Ingredients

The following ingredients have 6 Servings
  • 2 cups uncooked brown rice
  • 1/2 teaspoon fine sea salt
  • 1 cup brown lentils, sorted and rinsed
  • 1 large tomato, chopped
  • 1 onion, chopped
  • 2 cloves garlic, finely chopped
  • 1 1/2 tablespoon curry powder
  • 1/2 cup chopped cashews
  • 3/4 cup nonfat plain yogurt

Instruction

  • Place rice in a strainer and rinse under cool water until water runs clear.
  • Transfer to a medium pot.
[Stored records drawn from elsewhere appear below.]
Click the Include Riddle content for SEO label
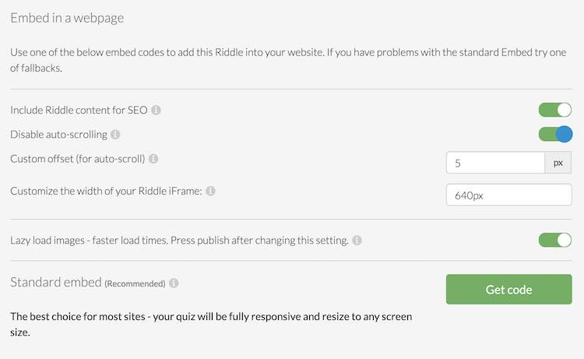584x359 pixels. pyautogui.click(x=79, y=111)

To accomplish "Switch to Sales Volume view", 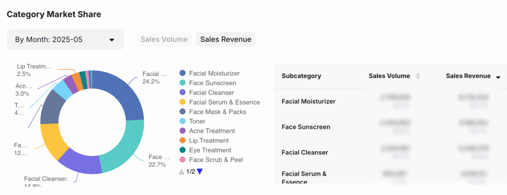I will [164, 40].
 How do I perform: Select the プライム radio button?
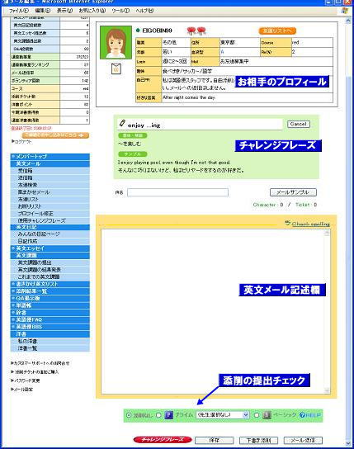[158, 415]
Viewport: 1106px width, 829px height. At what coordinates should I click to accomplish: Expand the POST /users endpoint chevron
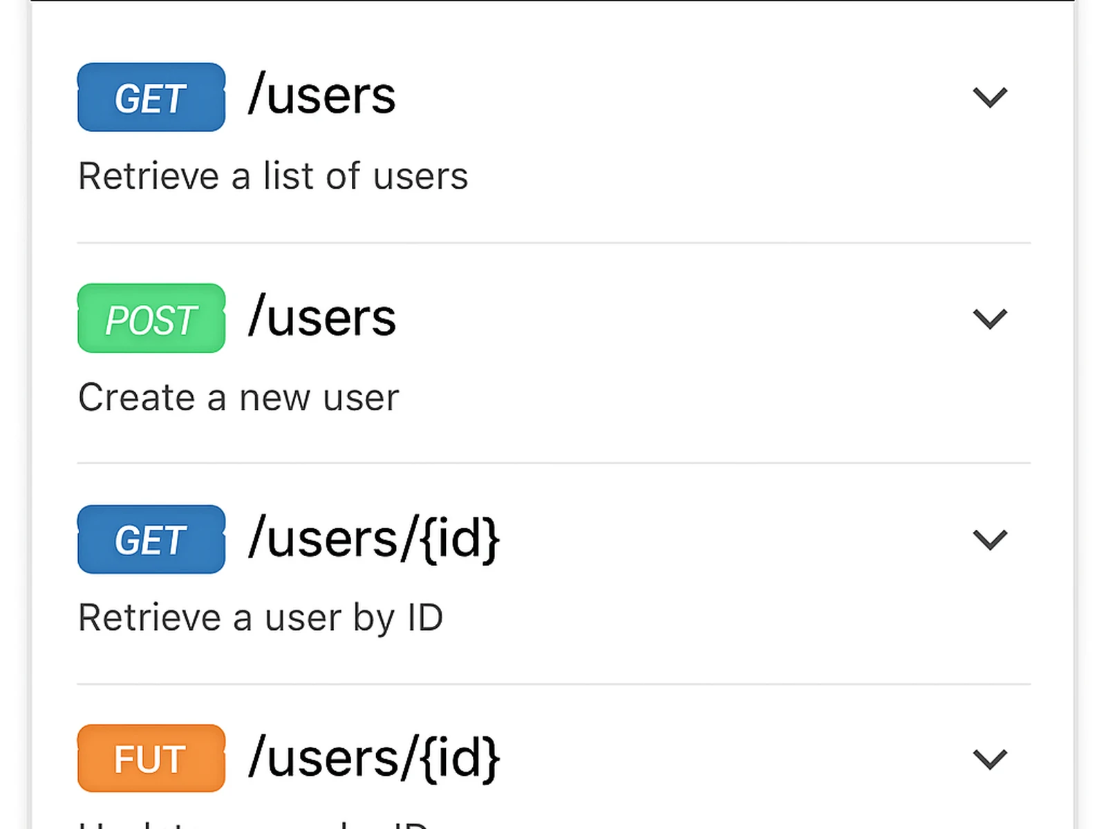990,318
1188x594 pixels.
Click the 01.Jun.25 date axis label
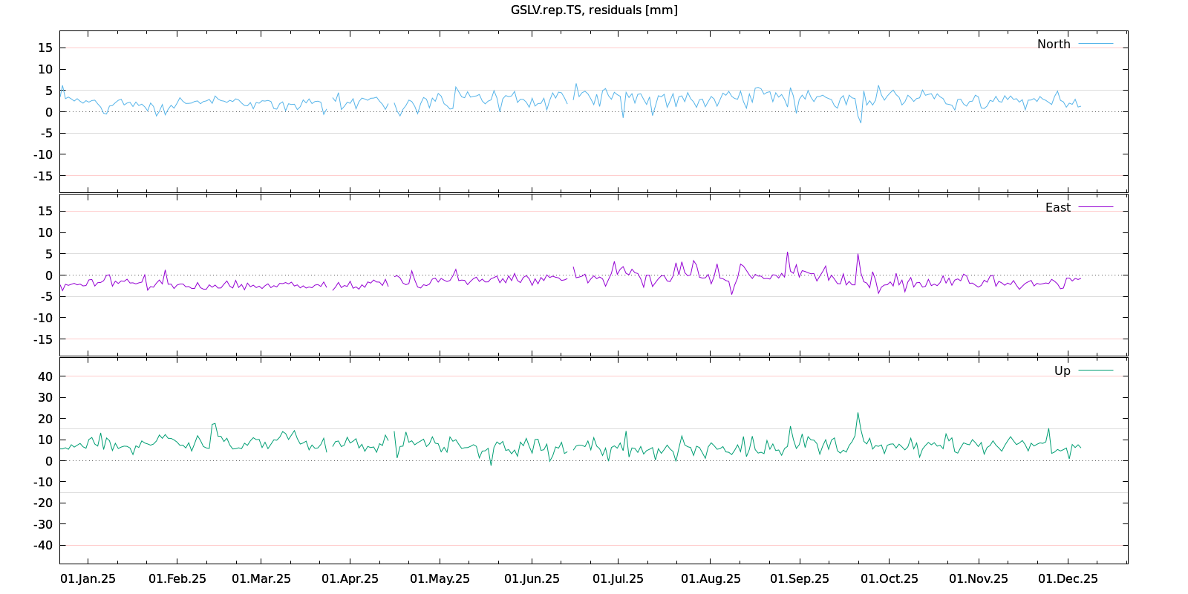coord(532,579)
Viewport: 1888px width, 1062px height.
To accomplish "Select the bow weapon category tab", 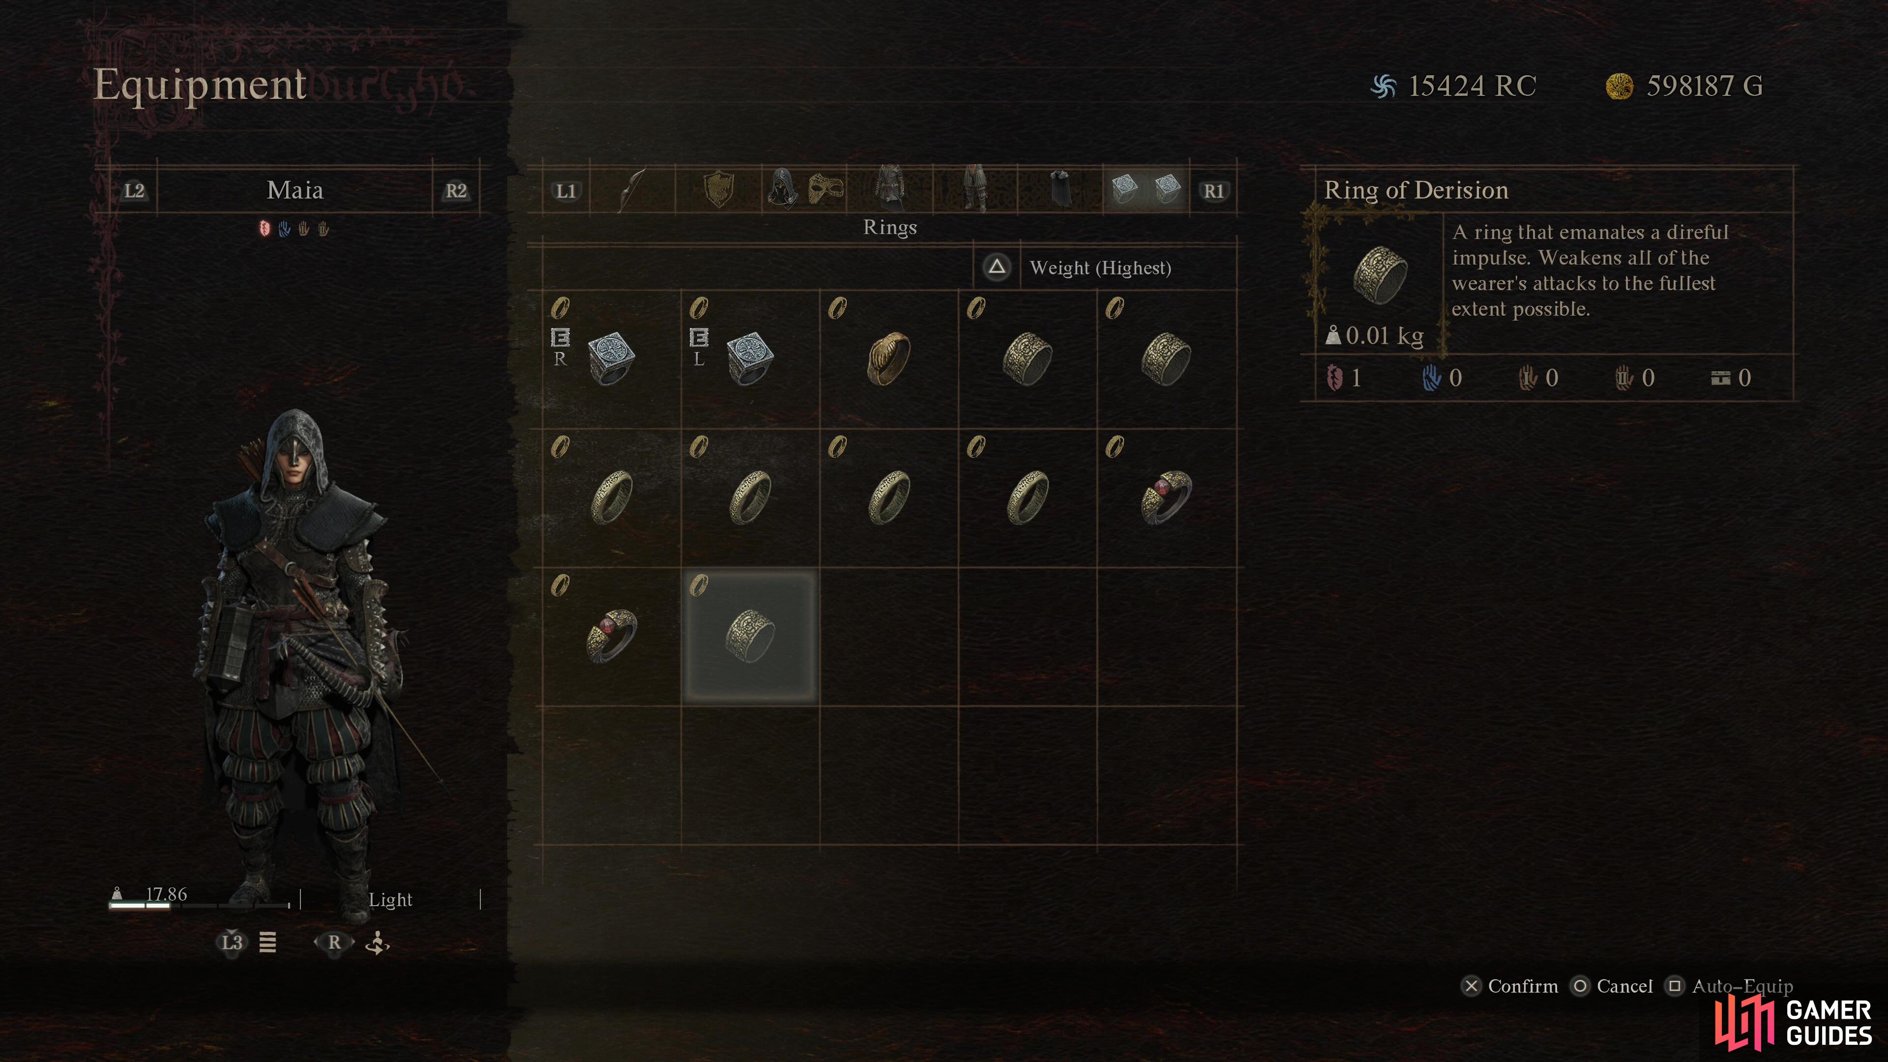I will click(632, 191).
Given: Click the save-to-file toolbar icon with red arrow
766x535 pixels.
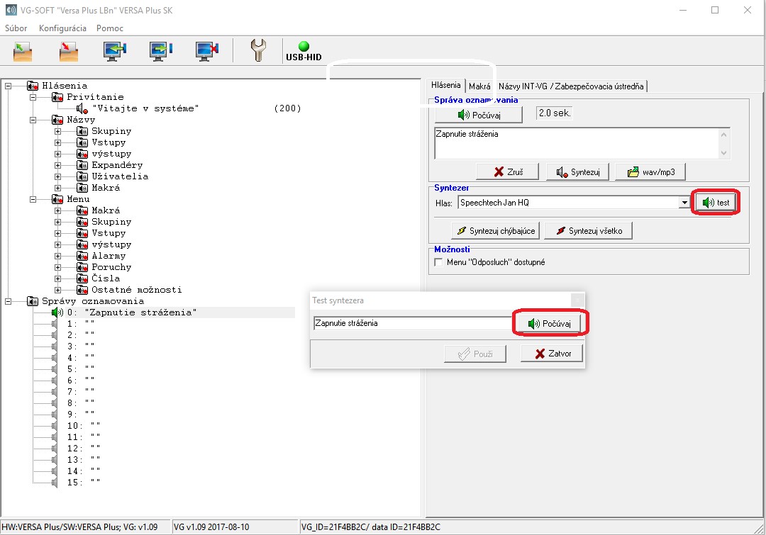Looking at the screenshot, I should tap(69, 51).
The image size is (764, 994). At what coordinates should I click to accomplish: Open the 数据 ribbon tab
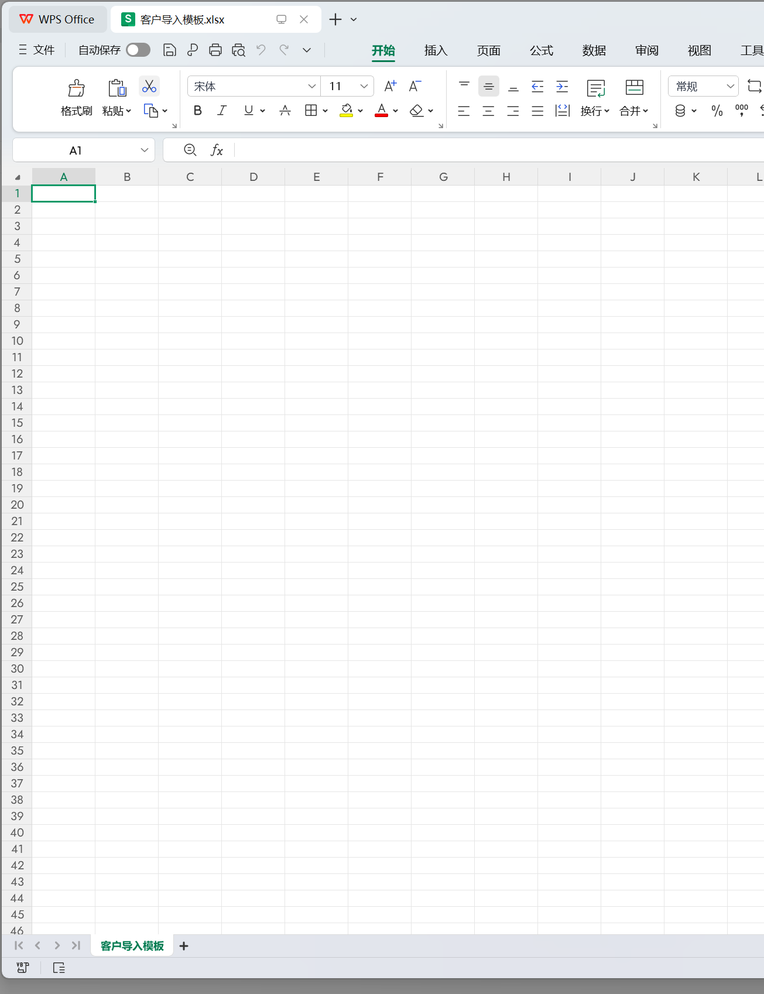click(x=594, y=51)
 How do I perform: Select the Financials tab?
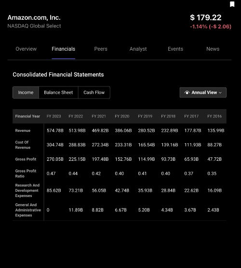coord(63,49)
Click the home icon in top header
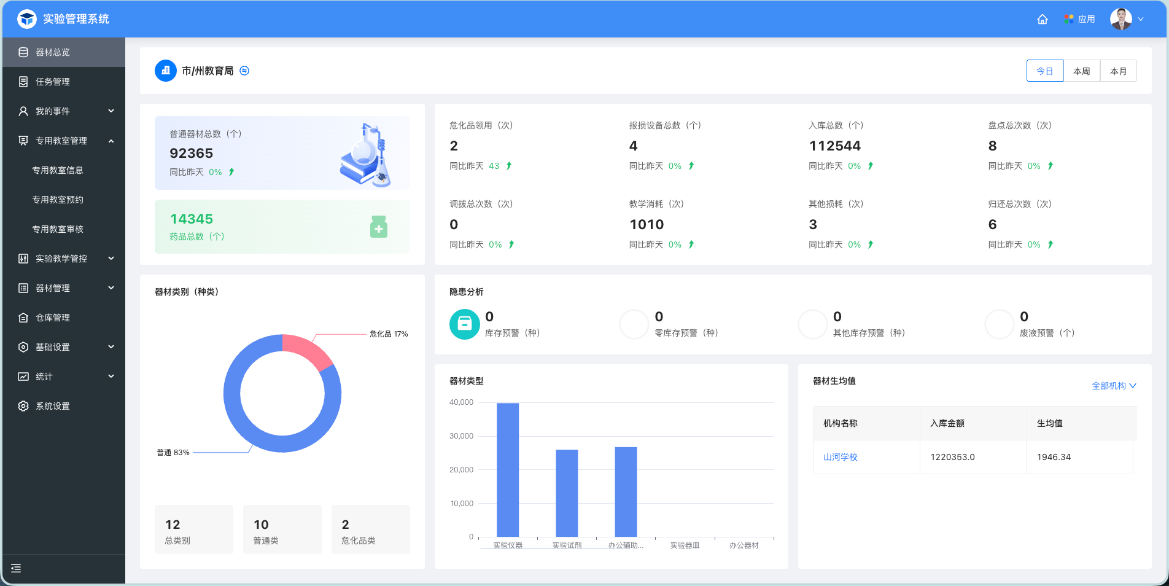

Cook rice over medium-low heat, stirring gently, until fragrant and toasted, 3 to 5 minutes.
  • Add 4 cups water and 1/4 teaspoon of the salt, cover and bring to a boil.
  • Reduce heat to medium-low and simmer, covered, until water is absorbed, about 1 hour.
  • Uncover pot, fluff rice and set aside.
  • Meanwhile, simmer the lentils in 3 cups water, partially covered, for 20 minutes.
  • Add tomato, onion, garlic, curry powder and remaining 1/4 teaspoon salt.
  • Simmer for 30 minutes more, covered, until lentils are tender.
  • Serve over rice. Top with cashews and a dollop of yogurt.